## [What you have to do]
Below are some records; return each one exactly as written.

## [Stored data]
========
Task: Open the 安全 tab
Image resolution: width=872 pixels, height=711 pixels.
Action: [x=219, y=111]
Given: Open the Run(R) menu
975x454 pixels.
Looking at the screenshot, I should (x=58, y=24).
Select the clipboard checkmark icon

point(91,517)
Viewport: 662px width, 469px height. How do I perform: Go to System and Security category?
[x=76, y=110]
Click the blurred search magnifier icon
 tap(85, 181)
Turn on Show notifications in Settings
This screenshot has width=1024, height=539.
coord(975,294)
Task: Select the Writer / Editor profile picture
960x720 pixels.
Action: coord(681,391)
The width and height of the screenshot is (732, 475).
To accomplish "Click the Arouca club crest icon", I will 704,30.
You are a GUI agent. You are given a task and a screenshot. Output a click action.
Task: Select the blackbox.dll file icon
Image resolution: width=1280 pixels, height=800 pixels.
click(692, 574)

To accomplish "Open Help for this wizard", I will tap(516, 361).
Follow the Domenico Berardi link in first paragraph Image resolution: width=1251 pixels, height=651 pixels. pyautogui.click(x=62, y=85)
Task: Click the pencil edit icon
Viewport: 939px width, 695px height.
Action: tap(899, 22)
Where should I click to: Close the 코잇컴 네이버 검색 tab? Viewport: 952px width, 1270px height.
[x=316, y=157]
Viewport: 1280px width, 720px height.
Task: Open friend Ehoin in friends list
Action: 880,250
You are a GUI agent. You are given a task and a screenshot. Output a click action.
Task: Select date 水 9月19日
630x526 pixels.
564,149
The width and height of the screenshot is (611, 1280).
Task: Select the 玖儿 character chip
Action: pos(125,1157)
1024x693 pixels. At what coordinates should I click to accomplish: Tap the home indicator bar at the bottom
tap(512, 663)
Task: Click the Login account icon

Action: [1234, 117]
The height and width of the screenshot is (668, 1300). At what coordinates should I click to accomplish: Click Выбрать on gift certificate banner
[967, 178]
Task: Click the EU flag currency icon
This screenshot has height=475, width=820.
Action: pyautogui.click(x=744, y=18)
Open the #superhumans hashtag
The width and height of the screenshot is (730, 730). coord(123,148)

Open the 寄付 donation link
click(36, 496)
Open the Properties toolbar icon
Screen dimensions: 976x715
========
## [Answer to this task]
Task: Open the 安全 tab
Image resolution: width=872 pixels, height=711 pixels.
Action: [x=219, y=111]
Given: Open the Run(R) menu
975x454 pixels.
Looking at the screenshot, I should (x=58, y=24).
Select the clipboard checkmark icon

point(91,517)
Viewport: 662px width, 469px height. How do I perform: Go to System and Security category?
[x=76, y=110]
Click the blurred search magnifier icon
 tap(85, 181)
Turn on Show notifications in Settings
This screenshot has width=1024, height=539.
coord(975,294)
Task: Select the Writer / Editor profile picture
960x720 pixels.
Action: coord(681,391)
The width and height of the screenshot is (732, 475).
To accomplish "Click the Arouca club crest icon", I will 704,30.
You are a GUI agent. You are given a task and a screenshot. Output a click action.
Task: Select the blackbox.dll file icon
Image resolution: width=1280 pixels, height=800 pixels.
click(692, 574)

To accomplish "Open Help for this wizard", I will tap(516, 361).
Follow the Domenico Berardi link in first paragraph Image resolution: width=1251 pixels, height=651 pixels. pyautogui.click(x=62, y=85)
Task: Click the pencil edit icon
Viewport: 939px width, 695px height.
Action: tap(899, 22)
Where should I click to: Close the 코잇컴 네이버 검색 tab? Viewport: 952px width, 1270px height.
[x=316, y=157]
Viewport: 1280px width, 720px height.
Task: Open friend Ehoin in friends list
Action: 880,250
You are a GUI agent. You are given a task and a screenshot. Output a click action.
Task: Select date 水 9月19日
630x526 pixels.
564,149
The width and height of the screenshot is (611, 1280).
Task: Select the 玖儿 character chip
Action: pos(125,1157)
1024x693 pixels. At what coordinates should I click to accomplish: Tap the home indicator bar at the bottom
tap(512, 663)
Task: Click the Login account icon

Action: [1234, 117]
The height and width of the screenshot is (668, 1300). At what coordinates should I click to accomplish: Click Выбрать on gift certificate banner
[967, 178]
Task: Click the EU flag currency icon
This screenshot has height=475, width=820.
Action: pyautogui.click(x=744, y=18)
Open the #superhumans hashtag
The width and height of the screenshot is (730, 730). coord(123,148)

Open the 寄付 donation link
click(36, 496)
Open the Properties toolbar icon
Screen dimensions: 976x715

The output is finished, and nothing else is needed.